24/12/2024
I've been playing around with the introduction to Orbital Cold War. My early thoughts are these:
HOUSTON, WE HAVE A PROBLEM…
Roleplaying is exciting, it’s fun, it’s liberating and it’s enjoyable. To turn the Space Race of the 60s and 70s into a viable playable roleplaying setting, some liberties have had to be taken. The author thinks that you should know just what they are, and why those liberties were taken.
The cool factor in Orbital Cold War comes from the players being able to interact with the well-known and loved technology of the Space Race: vehicles like the Gemini and Apollo capsules, the Lunar Rover and the Mir space station. You get to walk on the Moon when to do so was still novel and dangerous; but there has to be more. Every American astronaut (or Soviet cosmonaut) was under constant supervision and worked to a gruelling 24-hour schedule of scientific and technical tasks with little free time. How could that be fun?
Orbital Cold War has to have too many people in orbit and on the Moon, for Mission Control to keep track of them all: and far more stations, bases and assets in orbit and on the Moon so that travel between them becomes both possible and necessary. To achieve this, the game has to be set a couple of decades into the future. However, to retain the 1960s feel, the technology in the game is taken almost wholesale from either real world spacecraft, or actual design concepts that didn’t quite make it to orbit.

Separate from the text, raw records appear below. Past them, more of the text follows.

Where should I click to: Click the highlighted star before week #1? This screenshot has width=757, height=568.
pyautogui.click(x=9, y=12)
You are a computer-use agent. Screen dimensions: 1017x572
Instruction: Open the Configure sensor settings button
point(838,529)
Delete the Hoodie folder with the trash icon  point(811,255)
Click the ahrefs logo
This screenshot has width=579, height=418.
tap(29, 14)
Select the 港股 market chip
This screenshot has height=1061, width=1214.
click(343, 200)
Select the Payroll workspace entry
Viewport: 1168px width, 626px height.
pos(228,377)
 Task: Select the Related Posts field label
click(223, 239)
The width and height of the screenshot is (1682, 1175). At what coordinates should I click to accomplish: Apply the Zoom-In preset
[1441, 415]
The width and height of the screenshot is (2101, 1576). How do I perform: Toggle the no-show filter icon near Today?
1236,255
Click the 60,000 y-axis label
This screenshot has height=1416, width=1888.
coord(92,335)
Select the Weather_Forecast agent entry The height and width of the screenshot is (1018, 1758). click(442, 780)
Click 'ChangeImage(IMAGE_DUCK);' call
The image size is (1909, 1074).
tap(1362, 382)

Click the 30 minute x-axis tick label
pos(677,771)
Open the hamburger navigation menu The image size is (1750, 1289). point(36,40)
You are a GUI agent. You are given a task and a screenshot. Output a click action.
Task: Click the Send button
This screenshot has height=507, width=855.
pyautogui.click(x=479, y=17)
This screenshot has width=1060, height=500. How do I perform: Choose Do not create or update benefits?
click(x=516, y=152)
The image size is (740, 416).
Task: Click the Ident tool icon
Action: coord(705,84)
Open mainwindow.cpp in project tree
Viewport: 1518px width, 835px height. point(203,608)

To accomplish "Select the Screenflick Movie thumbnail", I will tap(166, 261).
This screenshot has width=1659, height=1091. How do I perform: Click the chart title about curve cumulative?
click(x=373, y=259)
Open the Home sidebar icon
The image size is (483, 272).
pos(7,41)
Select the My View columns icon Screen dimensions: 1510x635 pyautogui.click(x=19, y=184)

Realism and credibility, as far as how much space infrastructure has developed, is being pushed to its limit. Its fun to envisage so many people in orbit and on the Moon, but its costly and ... is it worth it? For the game, yes. As long as all of those people have things to do, then we can justify them in-game and get on with roleplaying. If the Space Race continuing up into the 80s is our first setting conceit, then having hundreds (or a couple of thousand )astronauts, cosmonauts and civilians in space, is our second.